Pointing records for text and elements
**********

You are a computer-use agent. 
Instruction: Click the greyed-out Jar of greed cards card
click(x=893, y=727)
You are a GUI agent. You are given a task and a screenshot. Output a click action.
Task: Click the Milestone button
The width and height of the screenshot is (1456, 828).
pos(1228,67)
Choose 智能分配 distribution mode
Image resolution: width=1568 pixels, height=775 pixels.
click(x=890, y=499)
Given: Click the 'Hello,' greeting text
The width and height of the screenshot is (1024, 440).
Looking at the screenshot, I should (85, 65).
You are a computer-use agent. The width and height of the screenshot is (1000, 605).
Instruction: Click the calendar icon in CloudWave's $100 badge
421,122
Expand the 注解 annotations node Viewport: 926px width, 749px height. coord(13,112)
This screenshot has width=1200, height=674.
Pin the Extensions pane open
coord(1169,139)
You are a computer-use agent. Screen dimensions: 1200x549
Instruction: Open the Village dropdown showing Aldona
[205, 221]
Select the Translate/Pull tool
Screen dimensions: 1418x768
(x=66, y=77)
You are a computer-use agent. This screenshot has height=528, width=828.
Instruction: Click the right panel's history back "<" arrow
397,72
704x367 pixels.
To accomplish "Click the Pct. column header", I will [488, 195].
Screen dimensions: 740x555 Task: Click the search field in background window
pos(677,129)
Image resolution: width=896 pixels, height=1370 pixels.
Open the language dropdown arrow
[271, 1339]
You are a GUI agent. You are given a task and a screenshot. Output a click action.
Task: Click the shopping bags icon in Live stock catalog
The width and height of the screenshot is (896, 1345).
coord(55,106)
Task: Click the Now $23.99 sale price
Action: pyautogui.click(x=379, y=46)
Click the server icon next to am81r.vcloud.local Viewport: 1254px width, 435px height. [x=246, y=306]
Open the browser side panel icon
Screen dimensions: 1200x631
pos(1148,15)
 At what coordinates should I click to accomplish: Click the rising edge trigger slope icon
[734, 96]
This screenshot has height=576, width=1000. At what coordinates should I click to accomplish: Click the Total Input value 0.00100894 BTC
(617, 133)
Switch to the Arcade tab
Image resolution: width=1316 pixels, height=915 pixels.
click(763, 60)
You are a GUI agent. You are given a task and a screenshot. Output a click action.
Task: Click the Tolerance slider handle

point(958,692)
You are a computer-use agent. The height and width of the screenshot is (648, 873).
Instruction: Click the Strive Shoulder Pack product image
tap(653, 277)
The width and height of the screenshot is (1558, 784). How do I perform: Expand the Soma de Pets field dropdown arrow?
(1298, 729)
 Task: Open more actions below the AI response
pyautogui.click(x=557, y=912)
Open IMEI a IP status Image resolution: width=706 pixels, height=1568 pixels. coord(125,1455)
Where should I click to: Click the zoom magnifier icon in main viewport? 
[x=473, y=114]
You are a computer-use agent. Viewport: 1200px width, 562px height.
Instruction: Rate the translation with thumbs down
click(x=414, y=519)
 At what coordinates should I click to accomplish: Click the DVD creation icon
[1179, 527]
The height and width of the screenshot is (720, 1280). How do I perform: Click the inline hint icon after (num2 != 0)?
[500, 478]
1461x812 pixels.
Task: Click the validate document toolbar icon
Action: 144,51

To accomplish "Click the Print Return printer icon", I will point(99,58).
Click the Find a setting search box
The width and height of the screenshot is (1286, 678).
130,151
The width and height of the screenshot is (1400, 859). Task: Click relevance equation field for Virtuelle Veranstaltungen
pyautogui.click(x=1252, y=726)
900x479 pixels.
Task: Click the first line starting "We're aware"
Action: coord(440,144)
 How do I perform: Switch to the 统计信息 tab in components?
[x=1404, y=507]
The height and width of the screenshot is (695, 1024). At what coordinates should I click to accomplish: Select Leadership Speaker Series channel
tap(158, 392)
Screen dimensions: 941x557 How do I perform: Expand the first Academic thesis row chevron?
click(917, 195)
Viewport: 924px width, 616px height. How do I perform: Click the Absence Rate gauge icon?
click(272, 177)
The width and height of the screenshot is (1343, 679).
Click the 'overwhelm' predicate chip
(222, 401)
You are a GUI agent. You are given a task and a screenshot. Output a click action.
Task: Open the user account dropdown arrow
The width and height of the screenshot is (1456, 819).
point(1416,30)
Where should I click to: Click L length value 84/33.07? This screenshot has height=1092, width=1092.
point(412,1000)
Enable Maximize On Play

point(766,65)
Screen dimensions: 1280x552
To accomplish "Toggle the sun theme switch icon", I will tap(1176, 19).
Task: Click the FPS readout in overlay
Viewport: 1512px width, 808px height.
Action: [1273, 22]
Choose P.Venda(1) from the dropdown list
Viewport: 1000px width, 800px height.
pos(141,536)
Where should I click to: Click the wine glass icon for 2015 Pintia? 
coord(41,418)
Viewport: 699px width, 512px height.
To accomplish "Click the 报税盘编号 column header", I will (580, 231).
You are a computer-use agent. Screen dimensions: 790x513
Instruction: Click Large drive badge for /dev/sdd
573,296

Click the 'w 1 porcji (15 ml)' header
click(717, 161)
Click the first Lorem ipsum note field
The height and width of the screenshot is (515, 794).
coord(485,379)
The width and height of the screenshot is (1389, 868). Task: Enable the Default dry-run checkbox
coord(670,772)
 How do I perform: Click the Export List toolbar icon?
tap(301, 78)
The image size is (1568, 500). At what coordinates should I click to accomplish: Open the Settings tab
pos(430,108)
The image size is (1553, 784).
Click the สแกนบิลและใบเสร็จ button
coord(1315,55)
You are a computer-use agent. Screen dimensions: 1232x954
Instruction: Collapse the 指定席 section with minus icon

**********

TASK TO CARRY OUT ::
Convert the stretch of the listing from the line containing "The image size is (1568, 500)." through the line containing "coord(1315,55)" into a two-column CSV with the headers instruction and response. Give one row per text paired with its answer, and put each field in quotes with line breaks replaced by spaces.

REPLY ::
instruction,response
"The image size is (1568, 500). At what coordinates should I click to accomplish: Open the Settings tab","pos(430,108)"
"The image size is (1553, 784). Click the สแกนบิลและใบเสร็จ button","coord(1315,55)"